## Consigne 1:
Recopiez mot pour mot les entrées, en commençant par la ligne qui contient « Task: Select Satellite map view » et en terminant par la dernière ligne des entrées, ces deux lignes comprises.

━━ Extrait du document

Du tems de la récolte. On la fait à la fin de Juin, lorsque le lin jaunit & que la feuille commence à tomber.

De la maniere de recueillir. On l’arrache par poignée. On le couche à terre comme le blé. On le releve vingt-quatre heures après, à moins qu’on ne soit hâté de le relever plûtôt, par la crainte de la pluie. Alors on dresse de grosses poignées les unes contre les autres, en forme de chevron ; de maniere que les têtes se touchent ou se croisent, & que le vuide du bas forme une tente où l’air soit admis entre les brins. C’est là ce qu’on appelle mettre en chaine. Le paysan dit qu’on les fait si longues qu’on veut ; mais il semble que les plus courtes recevront plus d’air par le bas.

Lorsqu’il est assez sec, on le met en bottes, que l’on range en lignes droites de front, sur l’épaisseur desquelles on couche d’un bout à l’autre, quatre autres bottes, afin que la graine soit couverte, & que le tout soit à l’abri de la pluie. Ces lignes se font aussi longues qu’on veut, par la raison contraire à la longueur des chaînes. Les bottes ont communément six paumes de tour.

Quand la graine est bien seche, on met le lin dans la grange ou le grenier, qu’il faut garantir soigneusement des souris. Elles aiment la graine que l’on bat, avant que de rouir. On remet le lin en bottes. On les lie bien serré en deux ou trois endroits sur la longueur. Ces bottes sont plus grosses du double que les précédentes ; c’est-à-dire qu’on en prend deux des précédentes, & qu’on les met l’une la tête au pié de l’autre qui a sa tête au pié de la premiere. Elles résistent mieux, & occupent moins d’espaces. Deux bottes ainsi liées, s’appellent un bonjeau.

C’est ainsi qu’on les fait rouir. On a pour ce travail le choix de trois saisons, ou Mars, ou Mai, ou Septembre. Le mois de Mai n’est pas regardé comme le moins favorable.

━━━━
━━ Lignes

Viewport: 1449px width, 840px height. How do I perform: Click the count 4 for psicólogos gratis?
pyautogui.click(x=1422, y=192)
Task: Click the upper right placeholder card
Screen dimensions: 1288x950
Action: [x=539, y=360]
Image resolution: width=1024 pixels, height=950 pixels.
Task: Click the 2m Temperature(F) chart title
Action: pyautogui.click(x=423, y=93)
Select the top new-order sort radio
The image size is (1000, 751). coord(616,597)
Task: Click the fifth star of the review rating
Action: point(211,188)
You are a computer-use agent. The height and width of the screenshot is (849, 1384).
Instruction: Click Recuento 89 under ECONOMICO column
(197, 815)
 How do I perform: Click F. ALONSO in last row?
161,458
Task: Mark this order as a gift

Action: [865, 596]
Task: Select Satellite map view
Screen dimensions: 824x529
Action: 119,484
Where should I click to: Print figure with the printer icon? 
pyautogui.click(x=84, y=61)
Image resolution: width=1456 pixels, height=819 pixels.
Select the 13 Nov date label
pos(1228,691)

━━━━

## Consigne 2:
Reproduisez à l'identique le passage de l'extrait sur la récolte du lin, en commençant par « De la maniere » et en terminant par « par le bas. ».

## Réponse complète 1:
Task: Select Satellite map view
Screen dimensions: 824x529
Action: 119,484
Where should I click to: Print figure with the printer icon? 
pyautogui.click(x=84, y=61)
Image resolution: width=1456 pixels, height=819 pixels.
Select the 13 Nov date label
pos(1228,691)

## Réponse complète 2:
De la maniere de recueillir. On l’arrache par poignée. On le couche à terre comme le blé. On le releve vingt-quatre heures après, à moins qu’on ne soit hâté de le relever plûtôt, par la crainte de la pluie. Alors on dresse de grosses poignées les unes contre les autres, en forme de chevron ; de maniere que les têtes se touchent ou se croisent, & que le vuide du bas forme une tente où l’air soit admis entre les brins. C’est là ce qu’on appelle mettre en chaine. Le paysan dit qu’on les fait si longues qu’on veut ; mais il semble que les plus courtes recevront plus d’air par le bas.